A further examination of the humpback today should help determine whether a ship might have impacted the whale's body, or if the animal died of disease, perhaps. National Oceanic and Atmospheric Administration spokesperson Blair Mase said that, as of Wednesday, there was no indication that the Navy was conducting any sonar exercises that might have damaged the whale's hearing and led to its death.

McFee added that the animal was so badly decomposed that the cause of her demise might never be determined. Because humpback whales are listed as an endangered species, researchers typically try to conduct thorough examinations on any dead ones that wash ashore.

"The location of where it is is just not good for trying to get pieces and parts out of there," he said, "We won't even be able to move the head."

Contact Chris Dixon at or 745-5855.

Scientists say humpback whale died after hitting ship

Associated PressCHARLESTON, S.C.

- Scientists say a humpback whale that washed up this week on a remote section of the South Carolina coast apparently died after being hit by a ship.
The whale's carcass was first reported about 18 miles off Charleston last weekend. It washed up later on Cape Island at the Cape Romain National Wildlife Refuge.
Scientists conducted a necropsy on Thursday.
"There were multiple fractures to numerous ribs, shards of bone spread through the body," said Wayne McFee of the National Ocean Service's marine mammal stranding program. "That's what did her in, we're pretty sure."
The humpback whale is an endangered species. There are now an estimated 7,000 to 8,000 humpback whales which were driven nearly to extinction a century ago by whalers.
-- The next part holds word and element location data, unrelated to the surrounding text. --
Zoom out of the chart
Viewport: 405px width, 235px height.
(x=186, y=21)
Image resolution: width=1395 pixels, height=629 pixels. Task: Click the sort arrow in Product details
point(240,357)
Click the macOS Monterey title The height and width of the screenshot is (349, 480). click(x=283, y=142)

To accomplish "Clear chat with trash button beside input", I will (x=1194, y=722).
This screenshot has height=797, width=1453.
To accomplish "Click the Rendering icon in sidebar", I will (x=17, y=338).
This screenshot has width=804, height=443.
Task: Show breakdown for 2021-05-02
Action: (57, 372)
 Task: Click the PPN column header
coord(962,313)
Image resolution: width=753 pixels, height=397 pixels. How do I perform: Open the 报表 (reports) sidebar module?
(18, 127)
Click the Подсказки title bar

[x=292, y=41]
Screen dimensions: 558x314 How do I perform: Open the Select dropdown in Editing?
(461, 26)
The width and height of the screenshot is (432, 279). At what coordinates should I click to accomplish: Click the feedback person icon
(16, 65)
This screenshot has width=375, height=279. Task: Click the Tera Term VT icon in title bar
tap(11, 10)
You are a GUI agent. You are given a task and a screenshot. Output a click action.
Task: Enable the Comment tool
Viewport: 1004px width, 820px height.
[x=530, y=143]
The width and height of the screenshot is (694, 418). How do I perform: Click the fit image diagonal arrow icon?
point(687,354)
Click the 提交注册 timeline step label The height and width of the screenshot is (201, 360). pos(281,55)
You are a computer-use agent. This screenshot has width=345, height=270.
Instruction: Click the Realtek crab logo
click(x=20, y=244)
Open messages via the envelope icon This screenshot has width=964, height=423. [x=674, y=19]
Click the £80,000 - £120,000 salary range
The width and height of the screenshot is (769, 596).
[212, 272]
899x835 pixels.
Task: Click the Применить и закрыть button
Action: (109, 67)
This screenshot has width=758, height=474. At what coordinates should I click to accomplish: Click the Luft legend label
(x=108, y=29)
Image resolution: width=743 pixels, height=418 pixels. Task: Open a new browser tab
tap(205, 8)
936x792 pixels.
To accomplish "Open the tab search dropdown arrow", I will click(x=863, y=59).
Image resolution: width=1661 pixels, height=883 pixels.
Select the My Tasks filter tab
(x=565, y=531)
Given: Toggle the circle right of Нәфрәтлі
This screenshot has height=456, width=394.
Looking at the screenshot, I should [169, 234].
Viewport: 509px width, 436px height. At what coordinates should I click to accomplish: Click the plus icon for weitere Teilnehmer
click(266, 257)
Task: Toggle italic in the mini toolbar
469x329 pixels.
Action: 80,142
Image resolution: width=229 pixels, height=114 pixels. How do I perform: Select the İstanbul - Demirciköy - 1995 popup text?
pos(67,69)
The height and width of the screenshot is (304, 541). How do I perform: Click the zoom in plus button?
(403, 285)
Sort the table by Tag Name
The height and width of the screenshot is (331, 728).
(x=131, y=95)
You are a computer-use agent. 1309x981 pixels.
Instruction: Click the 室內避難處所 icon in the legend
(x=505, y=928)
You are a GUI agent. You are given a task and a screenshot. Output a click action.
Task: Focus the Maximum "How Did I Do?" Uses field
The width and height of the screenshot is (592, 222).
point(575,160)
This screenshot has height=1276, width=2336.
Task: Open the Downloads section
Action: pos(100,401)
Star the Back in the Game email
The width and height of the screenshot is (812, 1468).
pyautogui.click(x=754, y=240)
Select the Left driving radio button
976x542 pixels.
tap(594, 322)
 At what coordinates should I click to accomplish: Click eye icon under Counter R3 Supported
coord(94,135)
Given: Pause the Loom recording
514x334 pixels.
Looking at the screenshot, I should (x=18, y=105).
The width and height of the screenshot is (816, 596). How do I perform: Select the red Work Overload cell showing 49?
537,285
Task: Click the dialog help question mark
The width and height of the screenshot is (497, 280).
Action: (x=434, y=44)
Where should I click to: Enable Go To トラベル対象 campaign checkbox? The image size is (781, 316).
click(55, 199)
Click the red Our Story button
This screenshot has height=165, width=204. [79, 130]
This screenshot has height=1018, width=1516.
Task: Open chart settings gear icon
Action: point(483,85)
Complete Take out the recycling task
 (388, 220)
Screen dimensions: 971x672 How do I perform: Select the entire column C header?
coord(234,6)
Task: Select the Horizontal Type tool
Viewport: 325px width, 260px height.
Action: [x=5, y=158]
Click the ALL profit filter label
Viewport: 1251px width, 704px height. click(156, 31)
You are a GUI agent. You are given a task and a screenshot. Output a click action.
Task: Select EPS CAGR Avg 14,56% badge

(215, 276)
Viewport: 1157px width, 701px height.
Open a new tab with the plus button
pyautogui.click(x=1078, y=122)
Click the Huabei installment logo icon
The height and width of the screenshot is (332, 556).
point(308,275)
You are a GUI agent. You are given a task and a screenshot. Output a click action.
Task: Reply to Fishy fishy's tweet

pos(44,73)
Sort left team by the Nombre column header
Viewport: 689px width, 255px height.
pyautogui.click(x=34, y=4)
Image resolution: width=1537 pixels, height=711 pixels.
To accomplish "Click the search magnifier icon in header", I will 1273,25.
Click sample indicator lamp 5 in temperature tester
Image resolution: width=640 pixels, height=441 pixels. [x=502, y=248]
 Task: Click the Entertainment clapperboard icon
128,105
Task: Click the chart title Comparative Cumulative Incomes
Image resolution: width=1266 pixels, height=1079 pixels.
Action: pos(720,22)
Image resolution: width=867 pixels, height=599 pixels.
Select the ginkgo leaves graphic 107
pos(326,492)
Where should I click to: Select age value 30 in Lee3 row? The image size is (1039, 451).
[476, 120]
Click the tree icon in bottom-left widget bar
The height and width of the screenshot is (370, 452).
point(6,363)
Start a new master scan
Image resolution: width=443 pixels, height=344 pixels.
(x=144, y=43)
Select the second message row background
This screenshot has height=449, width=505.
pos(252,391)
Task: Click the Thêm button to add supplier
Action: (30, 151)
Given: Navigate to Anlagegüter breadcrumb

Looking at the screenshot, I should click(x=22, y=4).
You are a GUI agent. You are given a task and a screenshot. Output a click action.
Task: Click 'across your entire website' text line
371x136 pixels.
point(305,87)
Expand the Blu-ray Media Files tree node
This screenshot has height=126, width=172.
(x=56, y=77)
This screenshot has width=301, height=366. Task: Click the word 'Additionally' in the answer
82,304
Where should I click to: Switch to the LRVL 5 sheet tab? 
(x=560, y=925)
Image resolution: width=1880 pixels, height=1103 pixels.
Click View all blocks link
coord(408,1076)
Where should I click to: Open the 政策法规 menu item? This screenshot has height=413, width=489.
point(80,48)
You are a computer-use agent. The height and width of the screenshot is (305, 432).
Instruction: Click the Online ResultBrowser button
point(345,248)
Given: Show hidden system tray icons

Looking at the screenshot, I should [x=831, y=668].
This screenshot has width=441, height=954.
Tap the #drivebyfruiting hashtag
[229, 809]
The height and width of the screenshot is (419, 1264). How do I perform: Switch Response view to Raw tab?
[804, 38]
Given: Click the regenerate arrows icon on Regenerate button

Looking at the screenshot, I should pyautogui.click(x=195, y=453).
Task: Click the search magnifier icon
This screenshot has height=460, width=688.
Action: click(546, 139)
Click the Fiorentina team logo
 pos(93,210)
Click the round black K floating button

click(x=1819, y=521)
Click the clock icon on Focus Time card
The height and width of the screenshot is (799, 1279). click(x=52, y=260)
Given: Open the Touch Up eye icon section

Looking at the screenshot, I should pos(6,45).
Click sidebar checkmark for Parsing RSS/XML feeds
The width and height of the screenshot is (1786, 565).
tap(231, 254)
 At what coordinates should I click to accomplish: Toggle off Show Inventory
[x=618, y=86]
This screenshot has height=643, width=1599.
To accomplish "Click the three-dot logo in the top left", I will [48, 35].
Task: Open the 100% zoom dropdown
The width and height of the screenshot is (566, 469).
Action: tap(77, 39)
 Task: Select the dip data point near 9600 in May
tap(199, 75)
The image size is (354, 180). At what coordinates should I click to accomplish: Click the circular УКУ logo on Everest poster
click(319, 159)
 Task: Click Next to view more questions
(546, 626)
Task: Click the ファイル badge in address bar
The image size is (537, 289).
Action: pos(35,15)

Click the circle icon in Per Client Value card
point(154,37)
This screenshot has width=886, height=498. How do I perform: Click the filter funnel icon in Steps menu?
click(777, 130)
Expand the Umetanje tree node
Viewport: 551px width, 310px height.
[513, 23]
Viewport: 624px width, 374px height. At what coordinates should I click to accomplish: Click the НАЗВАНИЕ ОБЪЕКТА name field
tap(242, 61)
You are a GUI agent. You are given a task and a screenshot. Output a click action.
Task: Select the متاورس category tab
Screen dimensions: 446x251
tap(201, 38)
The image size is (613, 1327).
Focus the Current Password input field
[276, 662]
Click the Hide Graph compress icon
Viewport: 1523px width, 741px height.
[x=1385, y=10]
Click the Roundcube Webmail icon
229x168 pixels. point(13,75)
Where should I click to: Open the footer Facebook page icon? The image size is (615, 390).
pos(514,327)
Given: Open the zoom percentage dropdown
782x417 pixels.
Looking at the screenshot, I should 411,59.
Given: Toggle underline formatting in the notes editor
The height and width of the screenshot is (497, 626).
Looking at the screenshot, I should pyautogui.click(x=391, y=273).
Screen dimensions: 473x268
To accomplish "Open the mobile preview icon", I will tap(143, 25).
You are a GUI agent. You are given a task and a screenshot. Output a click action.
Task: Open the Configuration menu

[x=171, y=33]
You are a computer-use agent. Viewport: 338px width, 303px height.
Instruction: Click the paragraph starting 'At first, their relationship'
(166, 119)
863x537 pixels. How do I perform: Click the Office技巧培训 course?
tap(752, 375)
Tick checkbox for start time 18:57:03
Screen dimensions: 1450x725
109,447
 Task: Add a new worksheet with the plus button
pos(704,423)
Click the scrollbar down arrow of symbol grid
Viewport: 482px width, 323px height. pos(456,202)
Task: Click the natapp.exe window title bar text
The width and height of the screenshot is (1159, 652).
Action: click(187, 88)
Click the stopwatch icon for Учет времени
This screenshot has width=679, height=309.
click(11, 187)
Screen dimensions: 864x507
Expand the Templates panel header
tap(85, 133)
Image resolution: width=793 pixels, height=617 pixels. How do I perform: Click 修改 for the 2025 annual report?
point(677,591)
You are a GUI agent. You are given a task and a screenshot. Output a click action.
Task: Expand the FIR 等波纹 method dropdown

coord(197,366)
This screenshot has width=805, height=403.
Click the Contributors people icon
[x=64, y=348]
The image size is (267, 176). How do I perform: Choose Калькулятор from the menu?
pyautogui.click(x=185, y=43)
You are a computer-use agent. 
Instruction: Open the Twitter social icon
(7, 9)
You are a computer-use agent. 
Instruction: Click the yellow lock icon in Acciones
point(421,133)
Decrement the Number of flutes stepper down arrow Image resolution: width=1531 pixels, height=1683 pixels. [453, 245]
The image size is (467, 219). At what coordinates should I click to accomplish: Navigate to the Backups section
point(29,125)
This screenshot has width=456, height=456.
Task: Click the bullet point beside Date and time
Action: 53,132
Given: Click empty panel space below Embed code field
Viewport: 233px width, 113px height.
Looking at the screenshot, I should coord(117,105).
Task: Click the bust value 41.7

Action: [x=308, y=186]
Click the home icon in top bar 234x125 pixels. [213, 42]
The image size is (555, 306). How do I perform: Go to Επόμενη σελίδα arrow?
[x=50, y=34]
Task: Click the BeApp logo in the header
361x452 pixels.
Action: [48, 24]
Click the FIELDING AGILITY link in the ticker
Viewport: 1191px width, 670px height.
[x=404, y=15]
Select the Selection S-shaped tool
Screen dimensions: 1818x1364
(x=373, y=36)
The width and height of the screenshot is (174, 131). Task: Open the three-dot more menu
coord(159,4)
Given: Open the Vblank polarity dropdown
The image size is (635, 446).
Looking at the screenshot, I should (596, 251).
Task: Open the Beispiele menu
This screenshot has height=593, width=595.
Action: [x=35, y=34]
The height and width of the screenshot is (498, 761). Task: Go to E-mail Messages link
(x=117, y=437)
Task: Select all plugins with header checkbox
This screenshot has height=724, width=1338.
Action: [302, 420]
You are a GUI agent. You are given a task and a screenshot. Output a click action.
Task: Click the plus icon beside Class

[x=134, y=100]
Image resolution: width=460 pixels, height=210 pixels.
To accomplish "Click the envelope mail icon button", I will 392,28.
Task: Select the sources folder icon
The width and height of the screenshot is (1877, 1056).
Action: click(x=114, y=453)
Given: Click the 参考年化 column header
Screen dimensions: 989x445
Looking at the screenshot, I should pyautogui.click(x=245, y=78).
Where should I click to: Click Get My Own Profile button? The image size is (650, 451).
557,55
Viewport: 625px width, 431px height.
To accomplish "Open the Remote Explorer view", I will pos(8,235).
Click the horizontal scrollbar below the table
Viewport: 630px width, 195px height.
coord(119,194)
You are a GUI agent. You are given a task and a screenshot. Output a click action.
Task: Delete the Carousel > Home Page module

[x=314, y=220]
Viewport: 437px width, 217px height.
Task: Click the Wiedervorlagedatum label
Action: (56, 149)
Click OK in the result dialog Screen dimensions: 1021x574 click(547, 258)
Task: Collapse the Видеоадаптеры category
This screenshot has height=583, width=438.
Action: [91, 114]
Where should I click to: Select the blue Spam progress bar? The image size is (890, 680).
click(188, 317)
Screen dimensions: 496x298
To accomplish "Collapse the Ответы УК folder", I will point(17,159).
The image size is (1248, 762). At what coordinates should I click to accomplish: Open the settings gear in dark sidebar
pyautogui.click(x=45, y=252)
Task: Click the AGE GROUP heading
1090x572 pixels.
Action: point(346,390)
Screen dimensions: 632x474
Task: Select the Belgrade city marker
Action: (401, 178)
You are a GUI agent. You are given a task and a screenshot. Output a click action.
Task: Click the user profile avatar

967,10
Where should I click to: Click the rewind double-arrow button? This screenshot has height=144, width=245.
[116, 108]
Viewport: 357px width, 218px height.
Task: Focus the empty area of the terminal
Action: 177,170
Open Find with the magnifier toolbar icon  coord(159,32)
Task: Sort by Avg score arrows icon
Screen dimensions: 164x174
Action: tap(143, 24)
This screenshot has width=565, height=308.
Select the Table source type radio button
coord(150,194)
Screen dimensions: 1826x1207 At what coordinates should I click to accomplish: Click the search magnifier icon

Biologists: Humpback whale died from collision with ship

(Charleston-AP) January 13, 2006 - Biologists say a humpback whale that washed up on the beach in Charleston County died after being hit by a ship.
Wayne McFee with the National Ocean Service says the whale suffered numerous broken ribs and there were bone shards throughout the animal's body.

The 45-foot whale was found on Cape Island on Wednesday. Biologists who examined the badly decomposed whale Wednesday say it was likely a young female.

The body had been seen floating about 18 miles off Charleston last Saturday.

McFee says the necropsy, photographs and other evidence will be reviewed by humpback whale experts.

Four ocean service biologists and two College of Charleston students performed the necropsy.